Dataset records
========================

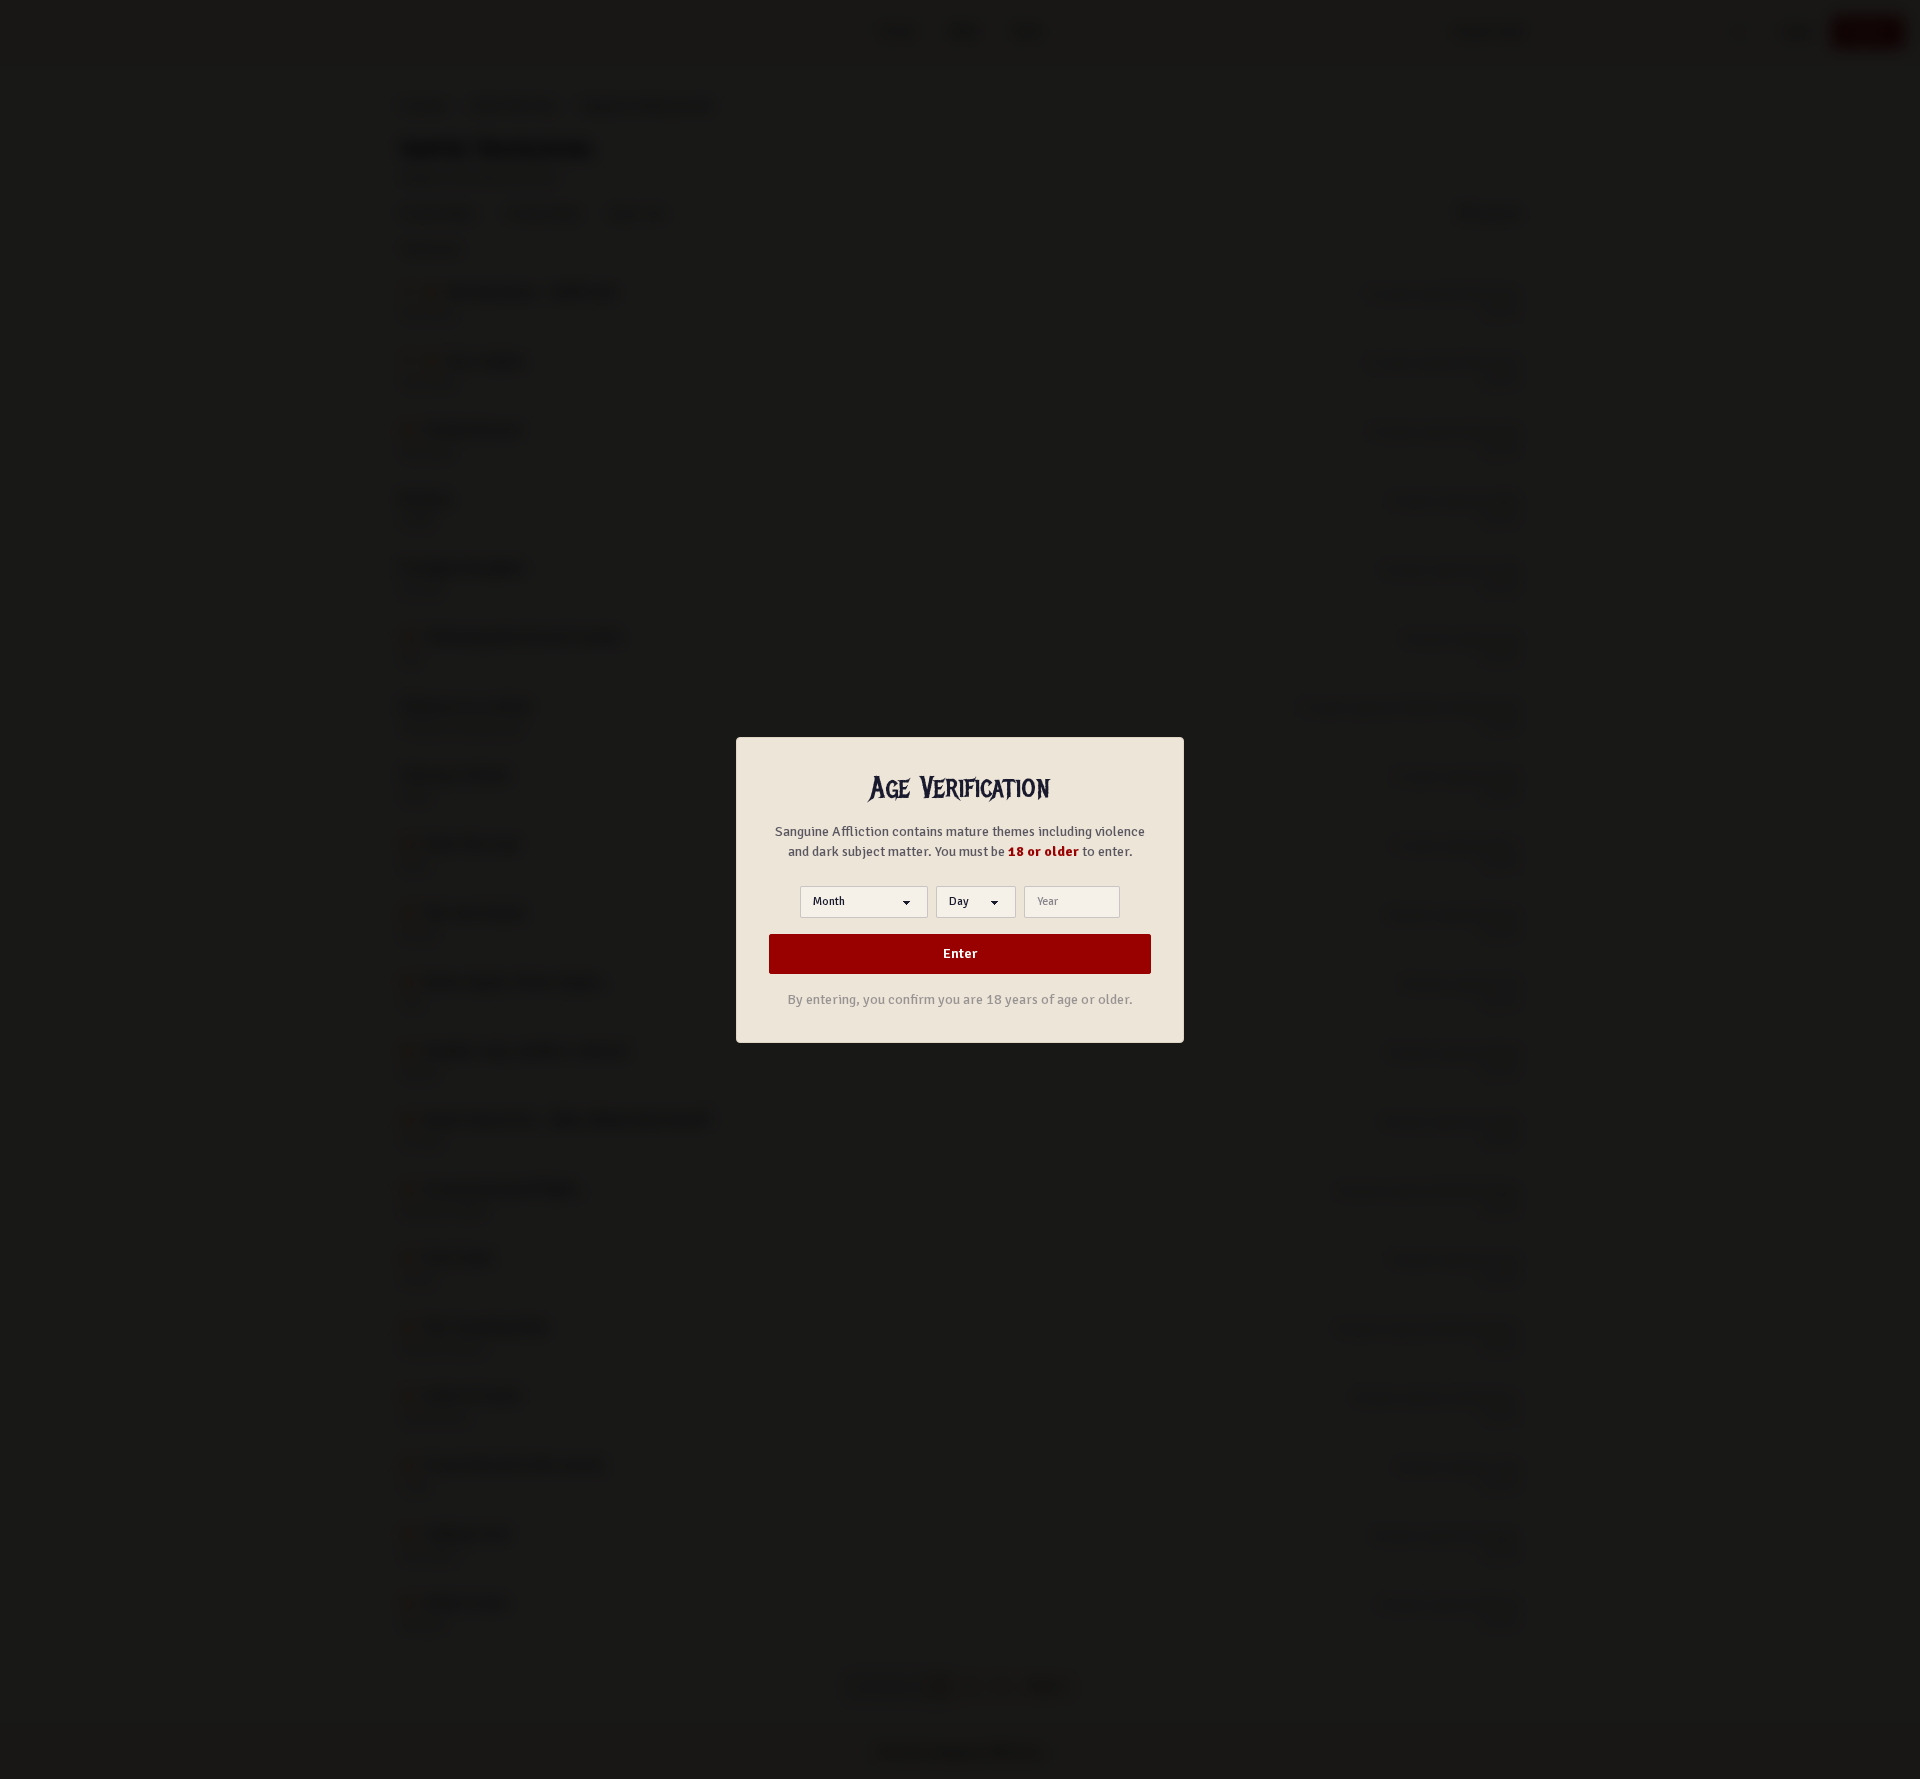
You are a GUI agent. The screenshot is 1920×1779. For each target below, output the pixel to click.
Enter (960, 953)
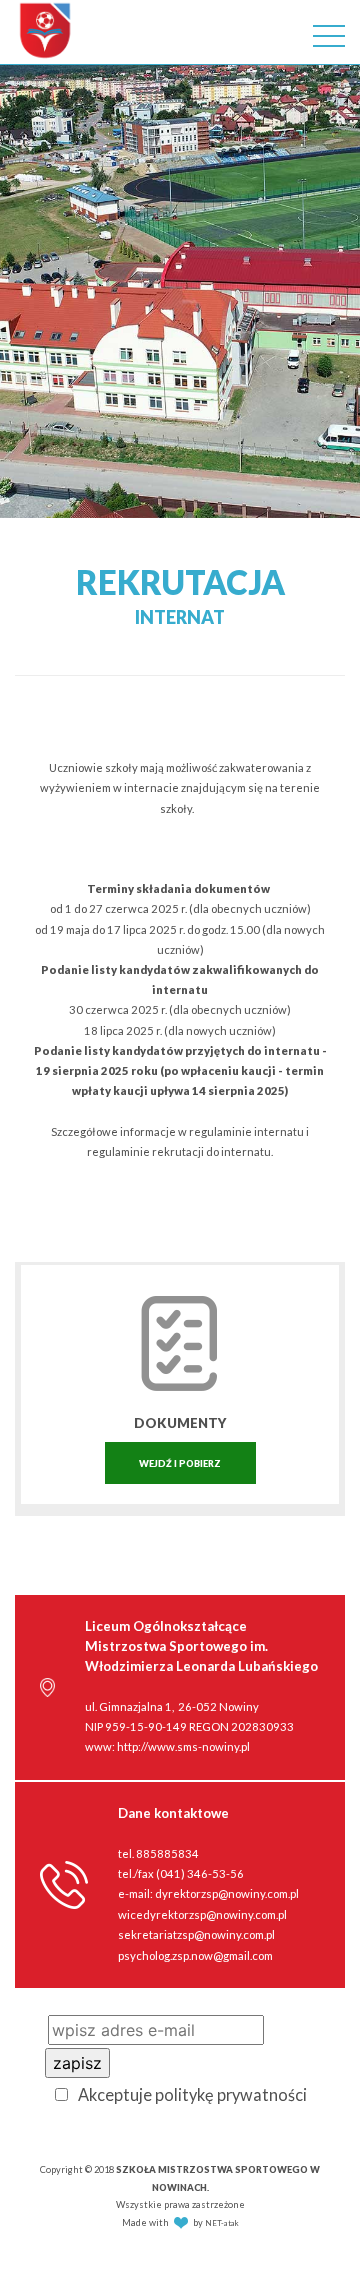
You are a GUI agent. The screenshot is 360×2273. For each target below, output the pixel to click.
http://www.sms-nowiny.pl (183, 1746)
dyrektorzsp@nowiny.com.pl (227, 1893)
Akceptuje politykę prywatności (192, 2094)
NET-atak (222, 2223)
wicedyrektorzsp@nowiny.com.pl (202, 1914)
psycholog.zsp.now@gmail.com (195, 1955)
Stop (350, 542)
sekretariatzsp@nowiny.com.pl (196, 1934)
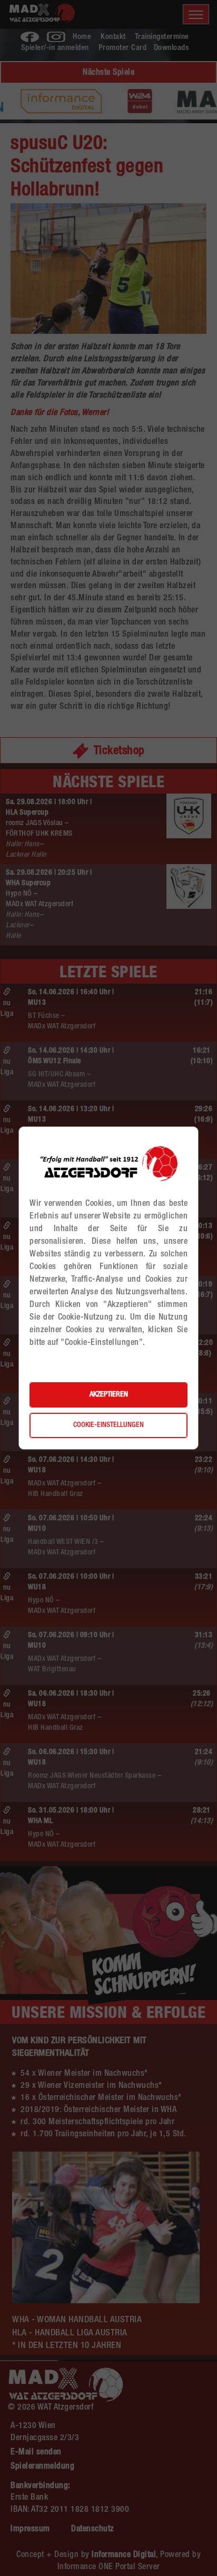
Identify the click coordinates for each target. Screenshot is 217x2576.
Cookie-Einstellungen (108, 1425)
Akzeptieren (109, 1395)
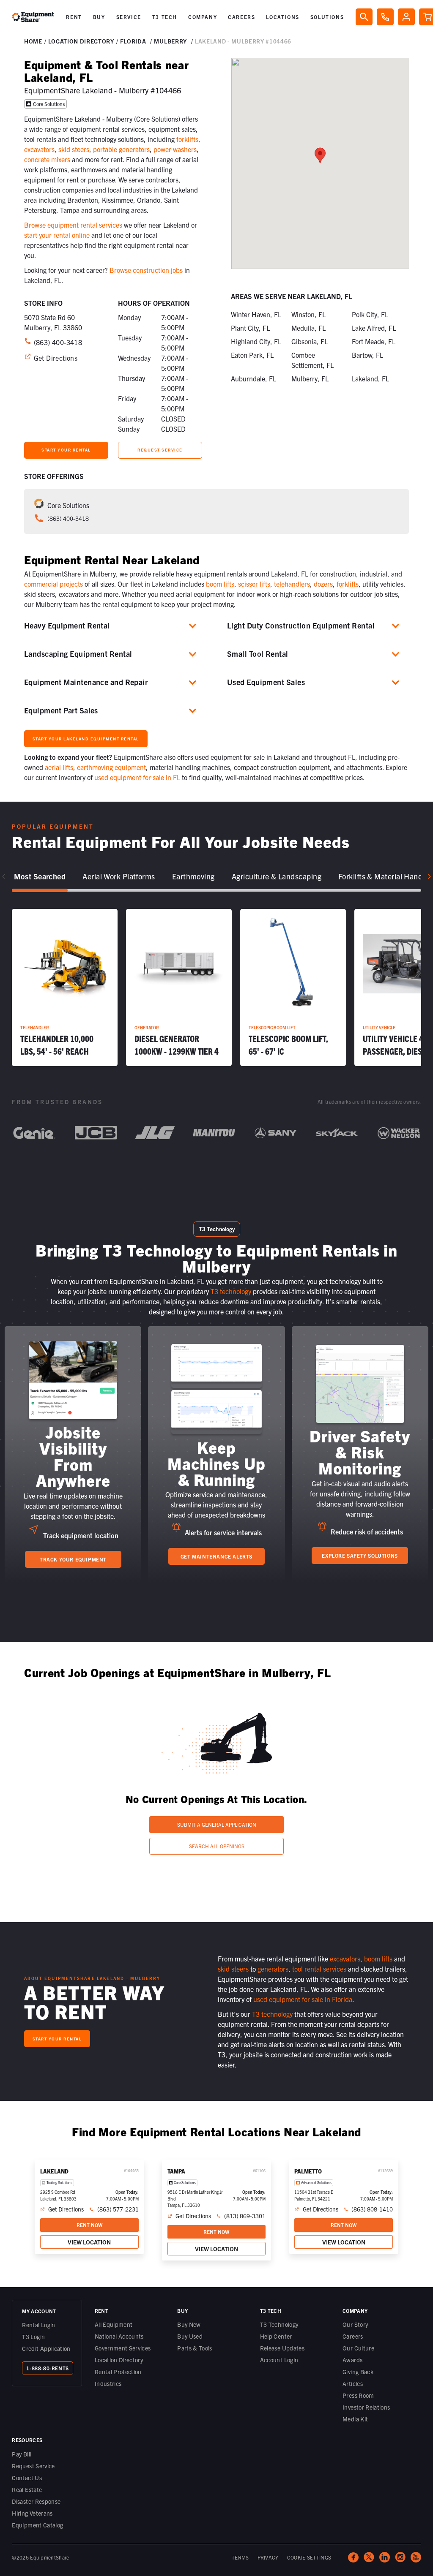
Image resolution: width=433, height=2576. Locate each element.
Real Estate (27, 2489)
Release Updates (282, 2348)
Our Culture (358, 2348)
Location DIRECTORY (81, 41)
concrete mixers (47, 159)
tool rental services (319, 1968)
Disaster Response (36, 2501)
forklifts (187, 139)
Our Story (355, 2324)
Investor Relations (366, 2407)
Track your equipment (73, 1559)
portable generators (121, 149)
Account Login (279, 2360)
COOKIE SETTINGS (309, 2557)
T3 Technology (279, 2324)
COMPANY (202, 17)
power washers (175, 149)
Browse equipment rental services (73, 224)
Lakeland (54, 2171)
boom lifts (220, 583)
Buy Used (190, 2336)
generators (273, 1968)
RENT (74, 17)
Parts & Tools (194, 2348)
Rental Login (38, 2324)
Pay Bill (21, 2454)
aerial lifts (59, 767)
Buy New (188, 2324)
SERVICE (128, 17)
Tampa (176, 2171)
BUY (99, 17)
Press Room (358, 2395)
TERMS (240, 2557)
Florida (133, 41)
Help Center (276, 2336)
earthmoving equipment (111, 767)
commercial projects (53, 583)
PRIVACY (268, 2557)
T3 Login (33, 2336)
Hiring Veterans (32, 2513)
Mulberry (170, 41)
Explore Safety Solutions (359, 1555)
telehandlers (292, 583)
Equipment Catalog (37, 2525)
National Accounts (119, 2336)
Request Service (33, 2466)
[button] (74, 17)
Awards (352, 2360)
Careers (353, 2336)
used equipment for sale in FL (137, 777)
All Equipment (114, 2324)
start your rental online (57, 235)
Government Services (123, 2348)
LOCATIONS (282, 17)
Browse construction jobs (146, 270)
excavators (39, 149)
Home (33, 41)
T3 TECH (164, 17)
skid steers (73, 149)
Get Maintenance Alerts (216, 1556)
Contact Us (27, 2477)
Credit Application (46, 2348)
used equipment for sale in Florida (302, 1999)
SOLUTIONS (327, 17)
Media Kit (355, 2419)
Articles (353, 2383)
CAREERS (241, 17)
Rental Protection (118, 2371)
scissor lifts (254, 583)
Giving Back (358, 2371)
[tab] (40, 876)
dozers (323, 583)
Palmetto (308, 2171)
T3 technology (231, 1291)
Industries (108, 2383)
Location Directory (119, 2360)
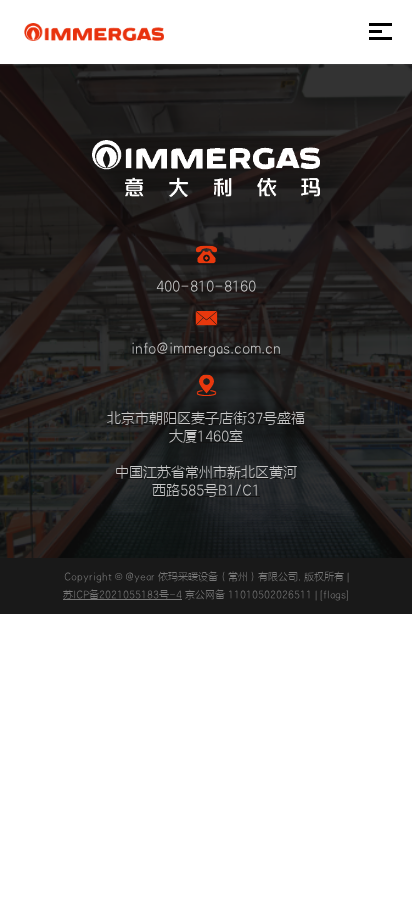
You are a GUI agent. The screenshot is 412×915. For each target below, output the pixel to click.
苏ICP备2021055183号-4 (122, 595)
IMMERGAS (93, 32)
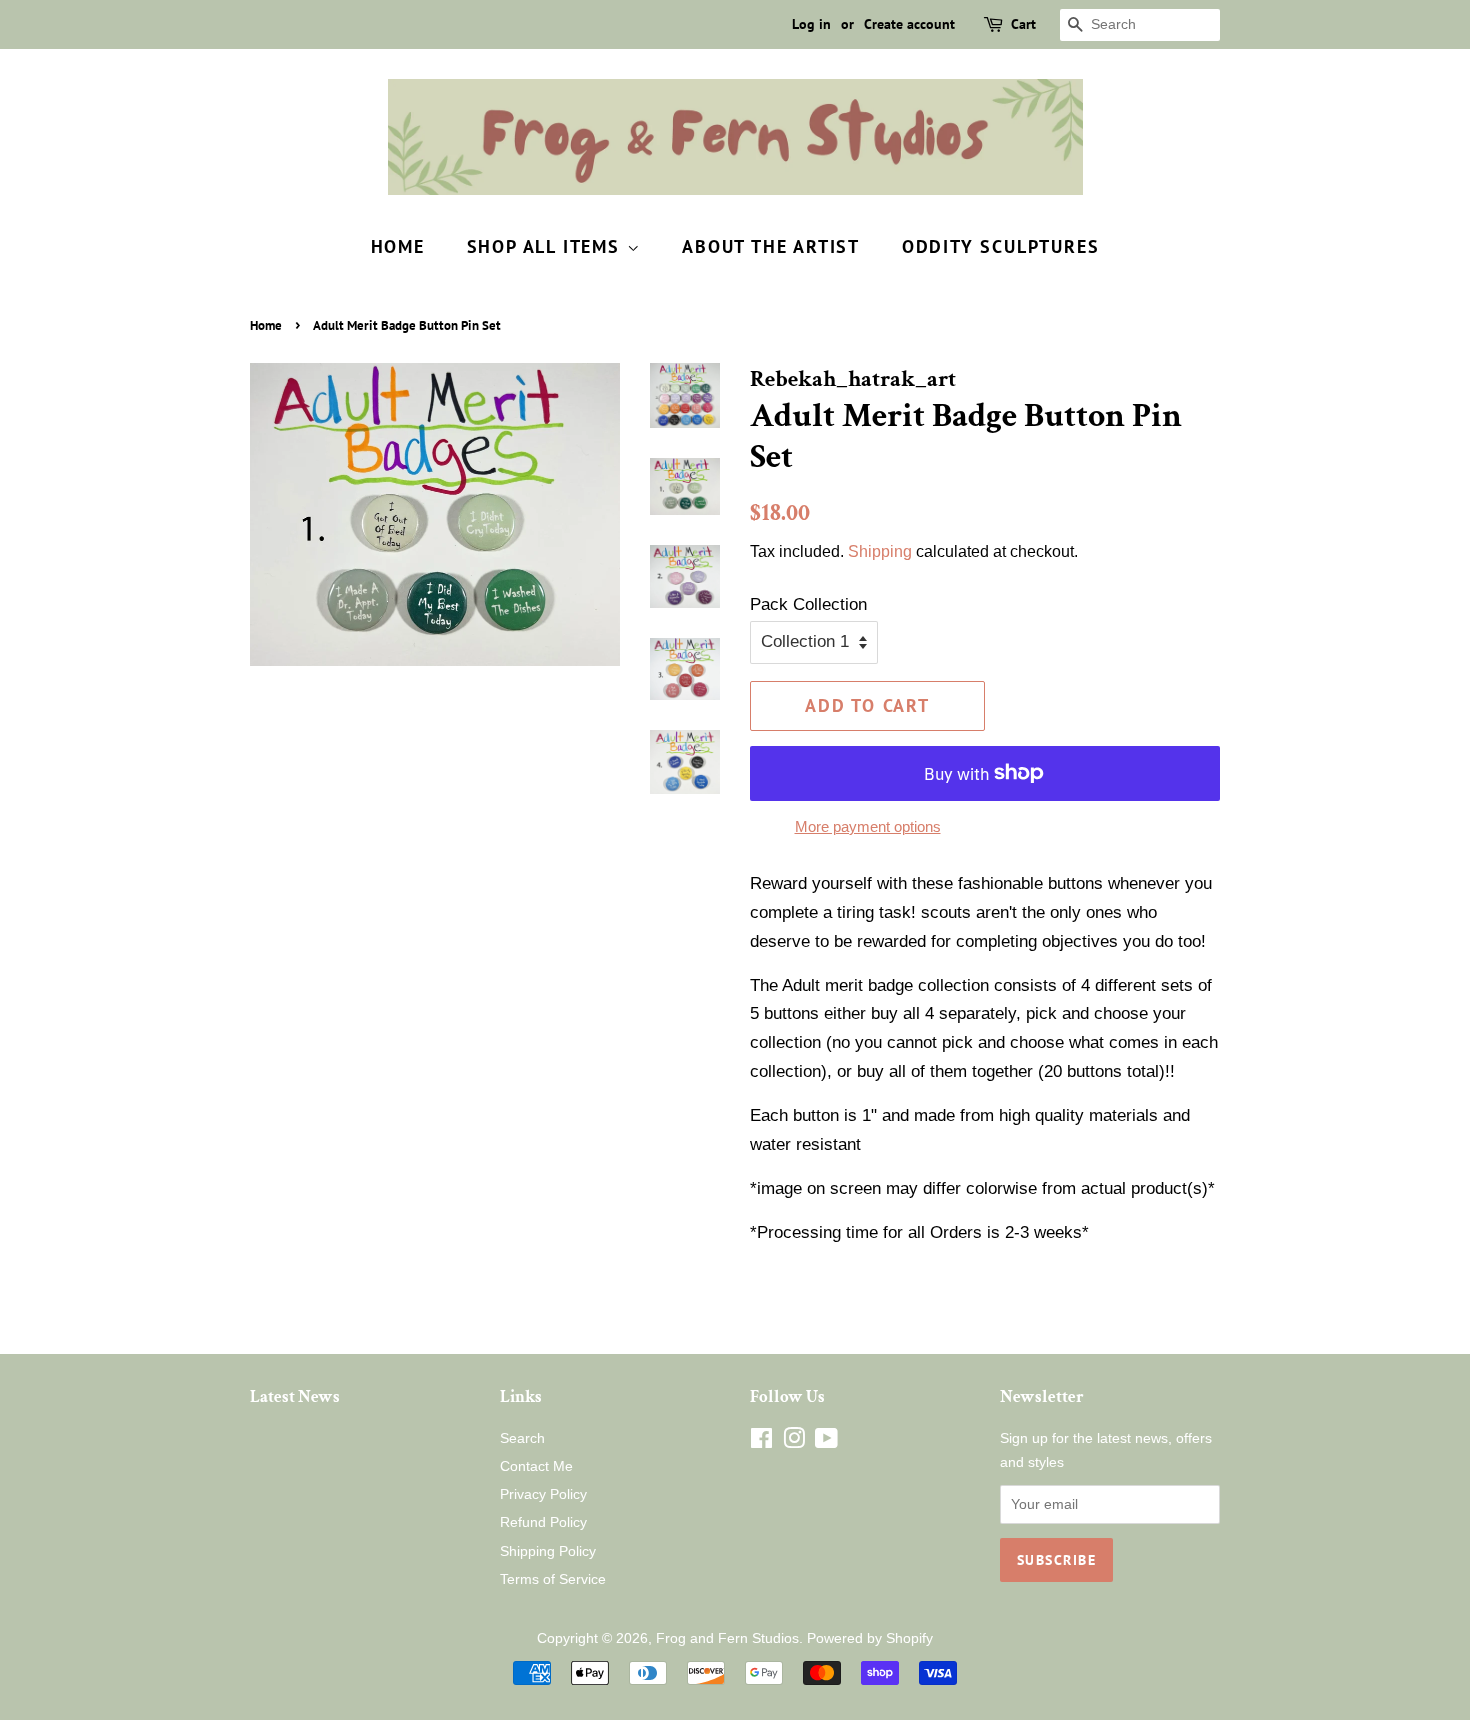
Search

========================

__The task__:
A verbatim copy of the data, free of pictures, is the expected answer.

__Solution for this exercise__:
You are a GUI agent. The screenshot is 1920×1779. For each target below, output the pixel to click.
Enter (960, 953)
You are a GUI agent. The screenshot is 360×2273. For each target below, output the pixel to click.
http://www.sms-nowiny.pl (183, 1746)
dyrektorzsp@nowiny.com.pl (227, 1893)
Akceptuje politykę prywatności (192, 2094)
NET-atak (222, 2223)
wicedyrektorzsp@nowiny.com.pl (202, 1914)
psycholog.zsp.now@gmail.com (195, 1955)
Stop (350, 542)
sekretariatzsp@nowiny.com.pl (196, 1934)
Identify the click coordinates for each target. Screenshot is 217x2576.
Cookie-Einstellungen (108, 1425)
Akzeptieren (109, 1395)
Image resolution: width=433, height=2576. Locate each element.
Real Estate (27, 2489)
Release Updates (282, 2348)
Our Culture (358, 2348)
Location DIRECTORY (81, 41)
concrete mixers (47, 159)
tool rental services (319, 1968)
Disaster Response (36, 2501)
forklifts (187, 139)
Our Story (355, 2324)
Investor Relations (366, 2407)
Track your equipment (73, 1559)
portable generators (121, 149)
Account Login (279, 2360)
COOKIE SETTINGS (309, 2557)
T3 Technology (279, 2324)
COMPANY (202, 17)
power washers (175, 149)
Browse equipment rental services (73, 224)
Lakeland (54, 2171)
boom lifts (220, 583)
Buy Used (190, 2336)
generators (273, 1968)
RENT (74, 17)
Parts & Tools (194, 2348)
Rental Login (38, 2324)
Pay Bill (21, 2454)
aerial lifts (59, 767)
Buy New (188, 2324)
SERVICE (128, 17)
Tampa (176, 2171)
BUY (99, 17)
Press Room (358, 2395)
TERMS (240, 2557)
Florida (133, 41)
Help Center (276, 2336)
earthmoving equipment (111, 767)
commercial projects (53, 583)
PRIVACY (268, 2557)
T3 Login (33, 2336)
Hiring Veterans (32, 2513)
Mulberry (170, 41)
Explore Safety Solutions (359, 1555)
telehandlers (292, 583)
Equipment Catalog (37, 2525)
National Accounts (119, 2336)
Request Service (33, 2466)
[button] (74, 17)
Awards (352, 2360)
Careers (353, 2336)
used equipment for sale in FL (137, 777)
All Equipment (114, 2324)
start your rental online (57, 235)
Government Services (123, 2348)
LOCATIONS (282, 17)
Browse construction jobs (146, 270)
excavators (39, 149)
Home (33, 41)
T3 TECH (164, 17)
skid steers (73, 149)
Get Maintenance Alerts (216, 1556)
Contact Us (27, 2477)
Credit Application (46, 2348)
used equipment for sale in Florida (302, 1999)
SOLUTIONS (327, 17)
Media Kit (355, 2419)
Articles (353, 2383)
CAREERS (241, 17)
Rental Protection (118, 2371)
scissor lifts (254, 583)
Giving Back (358, 2371)
[tab] (40, 876)
dozers (323, 583)
Palmetto (308, 2171)
T3 technology (231, 1291)
Industries (108, 2383)
Location Directory (119, 2360)
You are a GUI agent. The screenshot is 412×915. For each target below, output the pixel to click.
苏ICP备2021055183号-4 (122, 595)
IMMERGAS (93, 32)
Search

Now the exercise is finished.